Last week was a potpourri, with guest artists from the Royal Ballet; this week, the star draws on his Cuban roots with Carlos in Cuba.
My mind went back 30 years or so, to those seasons in this same theatre called Nureyev and Friends. Nureyev was a legend, the most famous male dancer of that time; someone you had to see. When he was at his best, you never forget what you saw. (He did, of course, go on too long.) Acosta is another must-see, hence the big audiences he attracts, and he is at his peak. Remember, though, that he is 35. It can’t go on for ever.
It is not just his superlative dancing that makes him special - the fact that he is black makes him special in another way, as a role model in classical ballet. Then there’s his personal history: the son of a poor family, saved from delinquency by being sent to ballet school; seeing a future and seizing a challenge; determined to be the best and becoming it.
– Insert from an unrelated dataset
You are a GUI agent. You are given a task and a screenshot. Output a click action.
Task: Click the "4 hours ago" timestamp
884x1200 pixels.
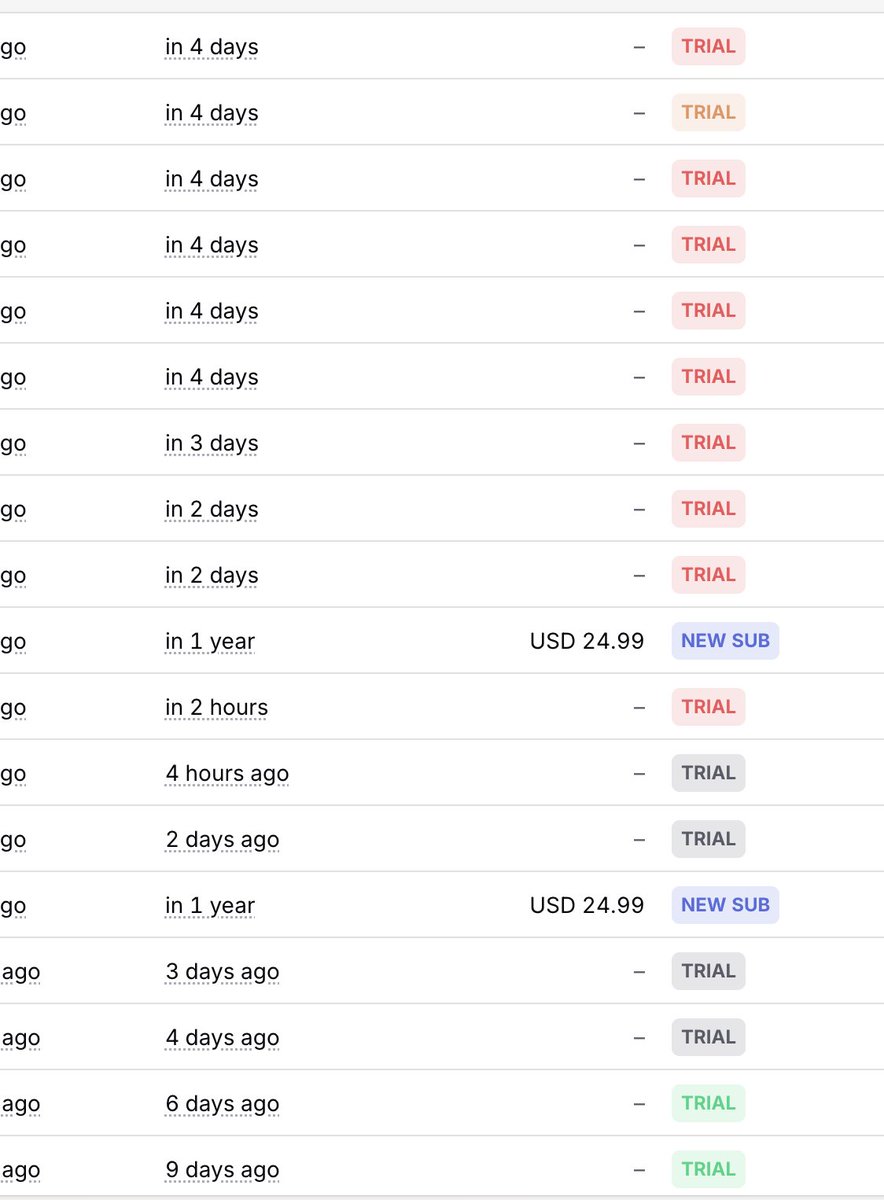pos(227,773)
What is also appealing about Acosta is that his stage glamour is accompanied by perfect manners and modesty - he does not hog the show. His programme with colleagues from the Royal Ballet feels like a gathering of friends, because this is the company he has danced with for a decade, and he shares out the opportunities. Yet this sense of intimacy and consistently strong dancing can’t disguise the fact that, with 12 items on the bill, mostly duets and solos, the evening feels bitty - more so at the Coliseum than on its first showing at Sadler’s Wells in 2006.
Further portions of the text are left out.